Premier Brantley said the importers revealed that even with the NIA’s relief measure to waive all Customs Duties on corned beef, pasta, sardines, tea, coffee, bacon, sausages and similar breakfast meats, cheese, chicken, milk, rice, flour, fruits and meat effective May 18, 2022, it would not redound to any significant reduction in the cost of food items.
“Listening to them it was very disheartening, because they were telling me that despite our genuine efforts at removing duty on all these items, they said if you remove all the duty and all the Customs Service Charge it still would not make much of a difference to the price. The reason for that they say is because every single week the prices go up…
“The supermarkets themselves are telling us that they are going through a very difficult period right now simply keeping up with the constantly changing prices. They are saying they can’t even forecast to say ‘This is what a pound of chicken is going to cost’ because every week they order chicken the price goes up on them, and then added to that you have the price of shipping which also continues to escalate and so those two factors are causing severe damage,” he explained.
He continued, “So it’s a very difficult situation and I had thought, and the good people in the Ministry of Finance had thought that those measures would assist, and they are saying those measures, while good, will not move the needle very much.”
Mr. Brantley said the supermarkets made some recommendations which the NIA would have to carefully examine as the government continues to pursue efforts to provide relief to the buying public.

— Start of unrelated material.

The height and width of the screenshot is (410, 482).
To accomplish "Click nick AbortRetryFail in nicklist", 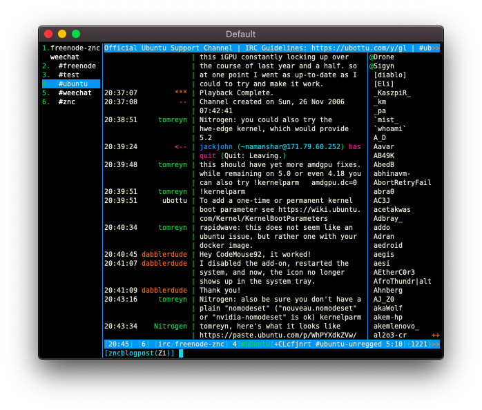I will click(402, 182).
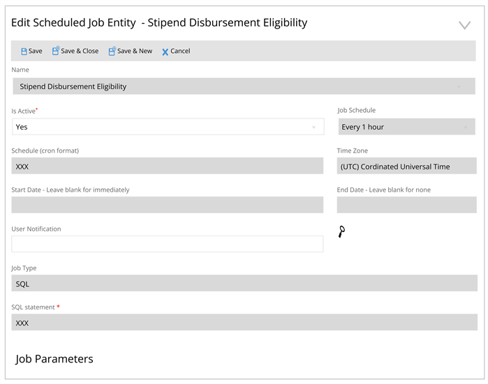Click the floppy disk Save icon

(24, 52)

“It was for me a very sobering and difficult meeting because hearing directly from the supermarket owners what they are having to endure I realized that we need to go back to the drawing board if we’re going to come up with something that you and I and other shoppers are going to see in terms of reduction in prices or stabilization in prices on the supermarket shelves.
“So the problem that we’re having is that world prices keep escalating. It’s a serious problem we’re having in terms of supply chain issues… and it’s difficult for me to stand here as Premier and tell you that I have an answer simply because there are so many moving parts internationally which impacts what winds up on our shelves here in our supermarkets.”
He appealed to local farmers to take agriculture seriously and redouble their efforts in terms of getting food to the market. He also urged consumers to buy locally produced food as much as possible.
The Premier reiterated the importance of food security on Nevis as external factors outside the control of government and the wider society continue to wreak havoc on the price of food imported into the island.
“If our eating, which is essential for our living, continues to be dependent of food imported from overseas, when issues outside our control happen and that food either becomes unavailable or the price goes out of control it means that the effect on us is difficult and can be disastrous, unless we start to ensure that we have import substitution.”